Bab Siapa yang Tidak Menyebut Wudhu Kecuali Saat Terjadi Hadats
Shahih oleh Al-Albani
حَدَّثَنَا زِيَادُ بْنُ أَيُّوبَ، حَدَّثَنَا هُشَيْمٌ، أَخْبَرَنَا أَبُو بِشْرٍ، عَنْ عِكْرِمَةَ، أَنَّ أُمَّ حَبِيبَةَ بِنْتَ جَحْشٍ، اسْتُحِيضَتْ فَأَمَرَهَا النَّبِيُّ ﷺ أَنْ تَنْتَظِرَ أَيَّامَ أَقْرَائِهَا ثُمَّ تَغْتَسِلُ وَتُصَلِّي فَإِنْ رَأَتْ شَيْئًا مِنْ ذَلِكَ تَوَضَّأَتْ وَصَلَّتْ .

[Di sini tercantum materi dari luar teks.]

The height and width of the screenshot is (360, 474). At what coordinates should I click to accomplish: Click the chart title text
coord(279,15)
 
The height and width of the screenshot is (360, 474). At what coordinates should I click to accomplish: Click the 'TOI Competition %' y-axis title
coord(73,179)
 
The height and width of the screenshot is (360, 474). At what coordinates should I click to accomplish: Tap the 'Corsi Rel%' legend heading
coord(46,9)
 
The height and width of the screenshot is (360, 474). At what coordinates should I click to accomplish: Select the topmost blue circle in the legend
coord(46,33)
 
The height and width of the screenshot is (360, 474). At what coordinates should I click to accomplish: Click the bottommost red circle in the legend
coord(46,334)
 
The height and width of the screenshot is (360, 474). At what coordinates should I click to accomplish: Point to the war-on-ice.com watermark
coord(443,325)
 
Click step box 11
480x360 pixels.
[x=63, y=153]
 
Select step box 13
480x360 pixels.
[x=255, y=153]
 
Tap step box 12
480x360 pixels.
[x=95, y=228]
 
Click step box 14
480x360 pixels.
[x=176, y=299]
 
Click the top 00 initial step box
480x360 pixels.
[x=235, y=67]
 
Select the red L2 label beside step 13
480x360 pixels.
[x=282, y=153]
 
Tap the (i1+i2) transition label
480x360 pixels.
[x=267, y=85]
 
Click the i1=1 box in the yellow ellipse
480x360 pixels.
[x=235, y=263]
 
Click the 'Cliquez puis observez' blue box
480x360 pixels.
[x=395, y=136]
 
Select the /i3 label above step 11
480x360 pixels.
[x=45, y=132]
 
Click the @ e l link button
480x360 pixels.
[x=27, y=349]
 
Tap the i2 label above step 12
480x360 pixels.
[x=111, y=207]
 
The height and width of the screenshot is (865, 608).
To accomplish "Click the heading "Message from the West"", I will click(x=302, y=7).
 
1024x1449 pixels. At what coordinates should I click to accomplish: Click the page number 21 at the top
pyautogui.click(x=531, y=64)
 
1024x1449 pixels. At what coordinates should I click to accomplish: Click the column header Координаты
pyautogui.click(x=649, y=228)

Diriwayatkan dari Umm Habibah binti Jahsh: Ikrimah berkata: Umm Habibah binti Jahsh mengalami keluarnya darah yang berkepanjangan. Nabi ﷺ memerintahkannya untuk menunggu (dari shalat) selama masa haidnya; kemudian ia harus mandi dan shalat, jika ia melihat sesuatu (yang membatalkan wudhu) ia harus berwudhu dan shalat.